Фото: Руслан Микаилов
Центральное понятие лекции — лиминальные пространства — происходит из антропологии: в 1908 году французский учёный Арнольд ван Геннеп в книге «Обряды перехода» описал ритуалы перехода — инициации, свадьбы, похороны, смена социальных статусов, в которых учёный заметил общую структуру из трёх фаз.
Первая фаза — отчуждение, разрыв со старым статусом. Вторая — транзитная зона, состояние неопределённости, когда человек уже не тот, но ещё не обрёл нового статуса. Третья — реинтеграция, воссоединение с обществом в новом качестве.
«Во всех архаичных обществах эти ритуалы были необходимы не столько для культа, сколько для каждого отдельного человека и общества в целом. Человеческое «я» постоянно меняется, но общество пытается закрепить за ним определённый статус, имя, собственность. Ритуалы помогали отметить важные переходы, дать человеку понять: вчера я был таким, а сегодня я уже другой», — рассказала искусствовед, учёный секретарь галереи Виктория Данилюк.
Модернизм, постмодернизм, метамодернизм
Она провела неожиданную параллель: в XX веке произошло три последовательных модернизма, соответствующих трём фазам ритуала перехода.
Первый модернизм — это фаза отчуждения. Его тезис: «Всё прошлое с корабля современности мы скидываем». Авангард, футуризм, максимальная вера в будущее. Прошлое надо отстыковать, обществу нужно двигаться вперёд.
Постмодернизм — это трудная транзитная зона. После Второй мировой войны пришло разочарование в модернистском проекте. К чему привёл модернизм? К атомной бомбе, к мировой войне, в которой погибли десятки миллионов. Отстёгивание прошлого закончилось катастрофой. Наступила эпоха максимальной неуверенности.
Метамодернизм — это фаза реинтеграции. Новая эпоха, которая только начинается, предлагая синтез: берём лучшее из прошлого, учимся на ошибках модернизма, переосмысляем постмодернистскую неуверенность. Но это пока неопределённая эпоха, которую философы ещё только осваивают.
Ощущение лиминального пространства, по мнению Зотова и Данилюк, начинает просматриваться в начале XX века. Например, они упоминают работы американского художника Эдварда Хоппера. В 1930-1940-е годы он создаёт свои самые известные работы. На них — люди в полусвете, в кафе, на вокзалах, в номерах отелей. Они разобщены, отчуждены, какие-то «полуночники».
Фото: Руслан Микаилов
«Хоппер работает цветом так, что ощущение воздуха полностью отсутствует. Кажется, что это витрина, из которой выкачали весь воздух. Люди там находятся, но в какой реальности? Это люди, которые засидели в интернет-кафе до 4-5 утра, когда рамки стираются: где сон, где бодрствование. Они в пограничном состоянии», — отметила Данилюк.
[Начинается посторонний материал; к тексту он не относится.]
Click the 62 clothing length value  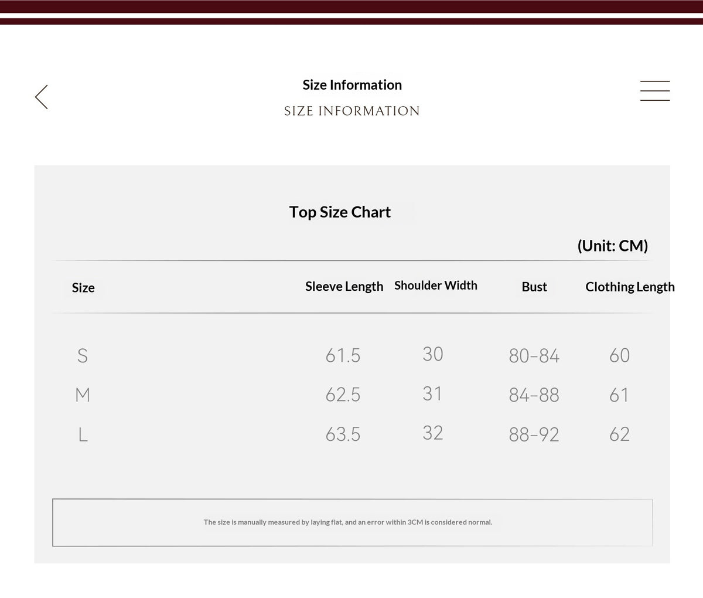click(x=619, y=434)
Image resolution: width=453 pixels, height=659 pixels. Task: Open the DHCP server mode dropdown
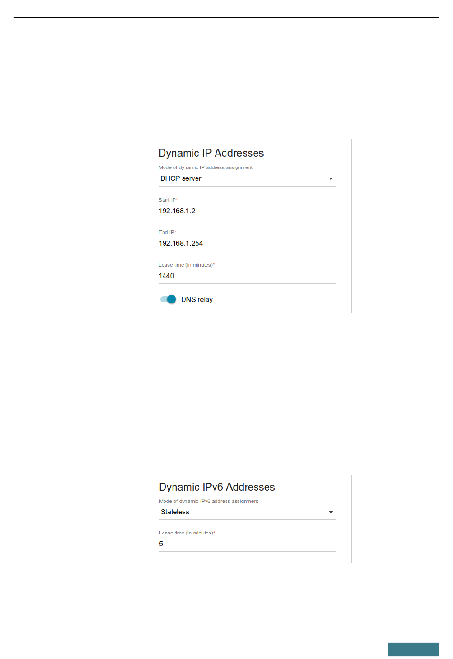point(247,178)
Одновременно с Хоппером работал итальянский художник Джорджо де Кирико — создатель фантастических городских пейзажей с длинными тенями, пустыми площадями, одинокими фигурами. Его пьяцца — замёрзший в времени хаос.
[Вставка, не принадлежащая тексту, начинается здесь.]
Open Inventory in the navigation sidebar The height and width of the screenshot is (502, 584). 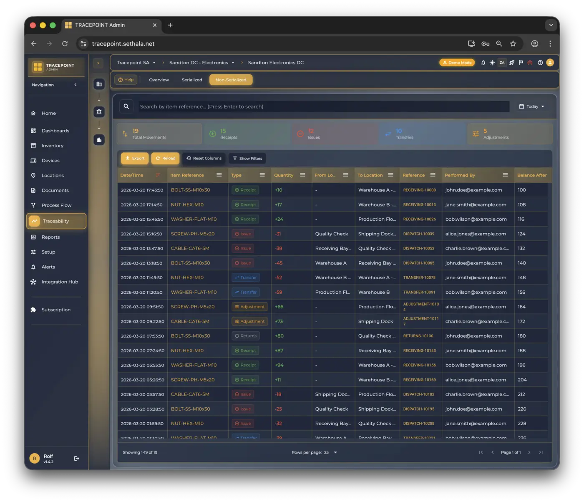(52, 146)
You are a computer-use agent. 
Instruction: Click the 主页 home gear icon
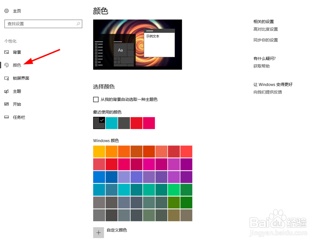coord(6,11)
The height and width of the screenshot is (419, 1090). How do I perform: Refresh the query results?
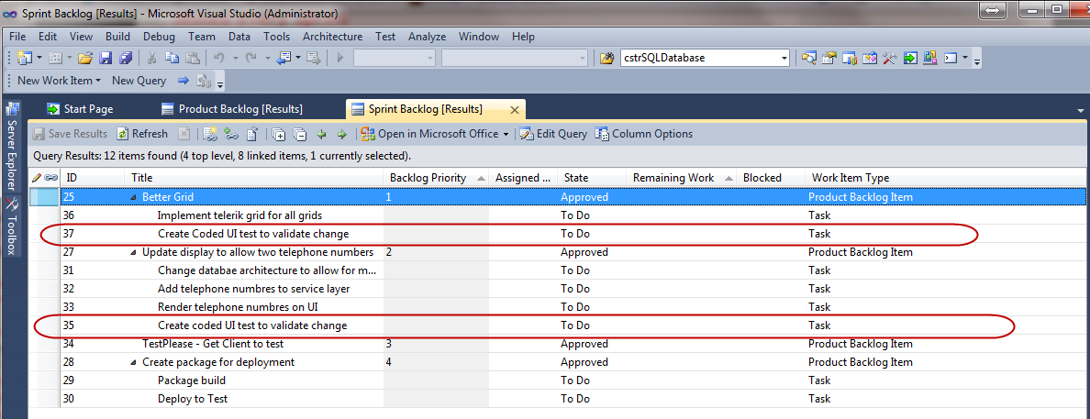pos(142,134)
«У Кирико сильные длинные тени от низкого солнца. Они создают гнетущее состояние. Фигуры воспринимаются как призраки. Это характерная черта лиминальных пространств — ощущение того, что жизнь ушла, но формы остались», — сообщил лектор.
Среди русских художников ближе всего к этой эстетике — Константин Богаевский, крымский пейзажист, чьи пустынные ландшафты вызывают напряжённое чувство тревоги и одиночества.
Фото: Руслан Микаилов
Лиминальность в современной культуре
В 2019 году в интернет-культуре появилась новая эстетика — backrooms (закулисье). Это феномен, когда человек погружается во что-то, исчезает из мира и находится где-то нигде.
«Обычно это жёлтые люминесцентные стены, бассейны, подвальные помещения. Это игры-симуляторы, в которые можно погрузиться. Но в отличие от компьютерных игр-бродилок, где из-за угла выскакивает чудовище, в лиминальных пространствах закулисья чудовищ нет. Ты их сам создаёшь в голове. Ты ожидаешь опасности. Опасны стены, опасны галлюцинации, опасны тени. Ты боишься себя», — поделился Зотов.
«Выход 8»: аномально пугающая кинопремьера
Если у Хоппера можно было вычислить опасность, а в компьютерных играх — быть готовым к неожиданности, то в эстетике закулисья героя подстерегает иррациональность. Ты можешь провалиться сквозь стену. Ты можешь умереть, не понимая как именно.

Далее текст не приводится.